▸ REQUESTS
**A)** In the records, copy out everything from the line containing "Given: Open the eSupport menu" down to the line containing "Looking at the", keeping those lines unchanged.
**B)** Carry on the piece about the library at the National Botanic Gardens in Glasnevin from where it stops.

▸ SOURCE EXCERPT
:::

The Library of the National Botanic Gardens

By Alex Caccamo, Librarian, National Botanic Gardens, Glasnevin, Dublin

Please note that the images used in this blog post have been kindly supplied by the Library at the National Botanic Gardens, Glasnevin. Under no circumstances should they be downloaded, copied or used either in printed, electronic or any other form.

The Library, National Botanic Gardens

The Library, National Botanic Gardens

Many of the members of the ISBA are familiar with the library in Glasnevin.  Both myself and Colette Edwards (Library Assistant) have been delighted to introduce many of the ISBA’s enthusiastic members to our collections. For those of you who haven’t had the opportunity to visit us as yet, this is a short outline about the library and its collections.

History

There has been a library in the Botanic Gardens since 1799, four years after the gardens was founded.  The gardens was founded by the Royal Dublin Society with the aim of educating the public in the areas of botany and horticulture.  Establishing a library for those studying at the gardens was integral to that aim.

The library has existed in several different locations in the gardens over the years, but in 1997 the Library/Herbarium building was opened. Designed by the OPW architect, Ciaran O’Connor, it allowed the library collection to be consolidated, thereby providing access for staff, students and members of the public.

Collections

Our collection is quite varied and includes books, journals, rare books, archives, photographs and botanical art.

Some of the highlights of our rare books collection, include the Flora Graeca, Hooker’s Rhododendrons of Sikkim Himalaya and Redouté’s Les Roses.

:::

▸ STORED ROWS
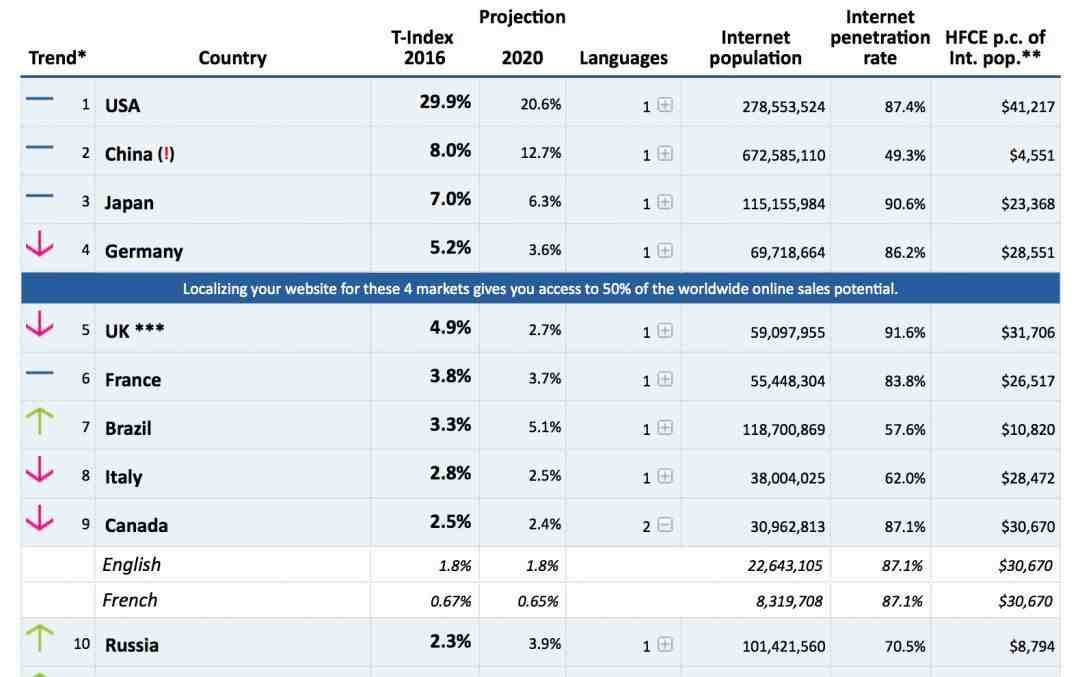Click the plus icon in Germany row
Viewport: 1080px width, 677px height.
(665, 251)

:::

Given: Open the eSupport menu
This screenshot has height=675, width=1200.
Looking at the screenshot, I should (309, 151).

:::

▸ ANSWERS PER TASK
**A)**
Given: Open the eSupport menu
This screenshot has height=675, width=1200.
Looking at the screenshot, I should (309, 151).

**B)**
Flora Graeca

From Flora Graeca

Hooker's Rhododenron barbatum from

R. barbatum from Hooker’s Rhododendrons of Sikkim Himalaya

 

The art collection is equally as interesting and is often consulted with great enthusiasm by those studying botanical art. With the formation of the ISBA, the art collection has enjoyed a renewed level of interest and we are always happy to help botanical artists with their research.

There are over 3,500 original botanical illustrations in the collection.  The collection dates from the early 19th century to the present day and consists largely of watercolour paintings on paper.

When referring to the art collection in Glasnevin, recognition must be given to Lydia Shackleton (1828-1914) as it is her work that makes up a sizeable portion of the collection.  She was born in 1828 and came to work in Glasnevin when she was 56 years old.  She continued to work here for 23 years, painting plants that were growing in the gardens under the direction of Sir Frederick Moore, who was the Curator at the time.  He had specific interests in certain plants, including orchids, hellebores, peonies and it was those that she chiefly spent her time painting, amassing over 1,000 paintings.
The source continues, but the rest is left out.